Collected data

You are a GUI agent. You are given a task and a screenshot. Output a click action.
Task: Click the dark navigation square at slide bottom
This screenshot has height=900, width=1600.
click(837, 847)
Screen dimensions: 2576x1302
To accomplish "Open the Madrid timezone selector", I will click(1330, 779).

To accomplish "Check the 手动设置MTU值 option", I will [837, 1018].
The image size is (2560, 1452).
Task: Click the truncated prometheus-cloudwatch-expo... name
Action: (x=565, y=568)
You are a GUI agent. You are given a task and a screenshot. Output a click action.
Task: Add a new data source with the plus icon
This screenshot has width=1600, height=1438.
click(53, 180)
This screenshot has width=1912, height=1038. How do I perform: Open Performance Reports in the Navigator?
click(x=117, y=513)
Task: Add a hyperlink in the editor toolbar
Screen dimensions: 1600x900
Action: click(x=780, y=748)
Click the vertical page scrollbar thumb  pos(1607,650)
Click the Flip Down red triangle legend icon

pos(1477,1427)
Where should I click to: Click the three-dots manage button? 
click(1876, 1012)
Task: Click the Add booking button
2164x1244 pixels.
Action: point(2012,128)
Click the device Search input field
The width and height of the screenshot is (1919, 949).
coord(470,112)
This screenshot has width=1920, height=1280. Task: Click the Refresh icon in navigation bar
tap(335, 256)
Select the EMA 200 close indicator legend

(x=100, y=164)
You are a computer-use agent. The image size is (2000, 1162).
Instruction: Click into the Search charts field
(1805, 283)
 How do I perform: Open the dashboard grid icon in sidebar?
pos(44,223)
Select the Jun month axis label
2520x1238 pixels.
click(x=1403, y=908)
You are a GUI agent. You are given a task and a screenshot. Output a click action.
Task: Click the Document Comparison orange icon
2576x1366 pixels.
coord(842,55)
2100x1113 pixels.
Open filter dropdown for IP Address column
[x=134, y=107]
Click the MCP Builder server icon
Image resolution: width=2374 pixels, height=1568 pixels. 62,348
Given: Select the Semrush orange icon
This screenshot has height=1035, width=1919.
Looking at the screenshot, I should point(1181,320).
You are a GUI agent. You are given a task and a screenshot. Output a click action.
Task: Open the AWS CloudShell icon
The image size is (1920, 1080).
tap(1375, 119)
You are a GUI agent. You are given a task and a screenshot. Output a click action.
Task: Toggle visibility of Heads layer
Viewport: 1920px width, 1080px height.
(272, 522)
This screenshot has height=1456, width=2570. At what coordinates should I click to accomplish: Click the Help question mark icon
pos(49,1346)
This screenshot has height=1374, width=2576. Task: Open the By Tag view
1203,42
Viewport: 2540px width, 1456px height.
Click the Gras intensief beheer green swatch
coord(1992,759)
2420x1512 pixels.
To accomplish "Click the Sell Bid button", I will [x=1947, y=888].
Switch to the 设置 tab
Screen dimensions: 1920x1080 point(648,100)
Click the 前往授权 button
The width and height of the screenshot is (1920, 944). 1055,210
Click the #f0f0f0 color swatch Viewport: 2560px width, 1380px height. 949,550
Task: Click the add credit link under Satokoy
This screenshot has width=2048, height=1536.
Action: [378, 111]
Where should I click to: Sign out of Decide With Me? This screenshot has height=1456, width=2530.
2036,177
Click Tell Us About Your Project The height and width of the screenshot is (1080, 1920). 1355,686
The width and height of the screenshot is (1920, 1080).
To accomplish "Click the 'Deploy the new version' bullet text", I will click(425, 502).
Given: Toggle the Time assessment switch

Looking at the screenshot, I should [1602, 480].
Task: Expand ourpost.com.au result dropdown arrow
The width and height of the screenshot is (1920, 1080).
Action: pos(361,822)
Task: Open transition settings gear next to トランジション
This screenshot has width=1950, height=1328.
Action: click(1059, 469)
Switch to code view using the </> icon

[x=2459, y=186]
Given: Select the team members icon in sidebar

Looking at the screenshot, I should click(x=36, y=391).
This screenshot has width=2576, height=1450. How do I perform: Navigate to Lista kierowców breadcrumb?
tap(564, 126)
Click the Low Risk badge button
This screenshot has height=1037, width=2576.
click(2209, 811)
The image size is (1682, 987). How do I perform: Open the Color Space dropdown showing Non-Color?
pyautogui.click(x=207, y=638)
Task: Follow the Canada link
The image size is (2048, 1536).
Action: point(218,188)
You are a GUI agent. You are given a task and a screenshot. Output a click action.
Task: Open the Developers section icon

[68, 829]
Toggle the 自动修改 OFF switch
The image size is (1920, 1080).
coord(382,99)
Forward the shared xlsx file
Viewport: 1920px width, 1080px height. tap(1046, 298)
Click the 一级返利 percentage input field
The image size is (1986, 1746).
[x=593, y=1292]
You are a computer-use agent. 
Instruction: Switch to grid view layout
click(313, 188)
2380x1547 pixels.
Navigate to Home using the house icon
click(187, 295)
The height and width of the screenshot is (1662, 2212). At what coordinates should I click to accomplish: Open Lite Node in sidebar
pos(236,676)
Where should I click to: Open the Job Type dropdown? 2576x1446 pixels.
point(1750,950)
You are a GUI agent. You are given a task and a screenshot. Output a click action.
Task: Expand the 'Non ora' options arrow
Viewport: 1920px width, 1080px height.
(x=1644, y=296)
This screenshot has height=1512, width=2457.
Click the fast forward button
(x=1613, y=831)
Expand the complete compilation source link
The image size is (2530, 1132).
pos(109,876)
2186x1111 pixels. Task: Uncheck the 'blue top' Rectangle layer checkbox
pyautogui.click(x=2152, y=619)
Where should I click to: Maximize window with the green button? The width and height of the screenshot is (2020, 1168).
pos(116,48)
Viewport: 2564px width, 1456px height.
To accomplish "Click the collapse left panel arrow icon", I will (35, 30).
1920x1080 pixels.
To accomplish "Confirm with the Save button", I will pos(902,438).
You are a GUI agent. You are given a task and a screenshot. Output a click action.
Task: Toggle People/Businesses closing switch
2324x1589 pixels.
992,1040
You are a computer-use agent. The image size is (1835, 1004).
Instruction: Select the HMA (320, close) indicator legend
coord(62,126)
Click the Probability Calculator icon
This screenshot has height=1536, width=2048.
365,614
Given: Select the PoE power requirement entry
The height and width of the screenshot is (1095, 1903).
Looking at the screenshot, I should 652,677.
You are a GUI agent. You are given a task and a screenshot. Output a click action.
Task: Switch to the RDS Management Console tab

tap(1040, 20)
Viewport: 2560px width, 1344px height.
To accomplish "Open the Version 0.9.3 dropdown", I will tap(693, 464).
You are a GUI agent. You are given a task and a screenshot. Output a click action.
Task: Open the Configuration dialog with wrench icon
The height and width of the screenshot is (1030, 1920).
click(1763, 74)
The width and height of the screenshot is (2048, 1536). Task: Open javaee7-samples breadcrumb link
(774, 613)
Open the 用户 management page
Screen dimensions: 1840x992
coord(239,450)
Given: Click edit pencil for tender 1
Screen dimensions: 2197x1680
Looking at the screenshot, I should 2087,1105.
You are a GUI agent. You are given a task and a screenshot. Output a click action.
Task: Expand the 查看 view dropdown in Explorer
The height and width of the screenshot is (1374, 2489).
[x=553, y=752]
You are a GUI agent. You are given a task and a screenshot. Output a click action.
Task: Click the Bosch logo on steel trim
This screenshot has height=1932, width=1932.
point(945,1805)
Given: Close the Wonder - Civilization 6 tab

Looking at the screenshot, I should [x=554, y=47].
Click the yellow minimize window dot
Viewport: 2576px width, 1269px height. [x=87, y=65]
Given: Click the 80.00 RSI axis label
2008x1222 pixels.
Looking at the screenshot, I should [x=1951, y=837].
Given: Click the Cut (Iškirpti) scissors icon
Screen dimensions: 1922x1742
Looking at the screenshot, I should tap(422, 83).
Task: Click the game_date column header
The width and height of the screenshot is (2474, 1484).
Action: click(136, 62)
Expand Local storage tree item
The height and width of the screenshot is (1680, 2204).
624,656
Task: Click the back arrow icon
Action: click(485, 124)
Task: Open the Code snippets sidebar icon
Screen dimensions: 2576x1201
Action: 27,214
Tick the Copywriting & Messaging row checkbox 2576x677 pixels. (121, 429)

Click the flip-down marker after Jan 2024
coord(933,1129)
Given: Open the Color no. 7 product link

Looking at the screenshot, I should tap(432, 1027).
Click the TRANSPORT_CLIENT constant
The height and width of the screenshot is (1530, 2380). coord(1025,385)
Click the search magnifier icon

__WHAT NEEDS TO BE DONE__: The expected answer is a copy of each line in the records that holds the word "page".

__OUTPUT OF THE EXERCISE__:
Click the vertical page scrollbar thumb  pos(1607,650)
Open the 用户 management page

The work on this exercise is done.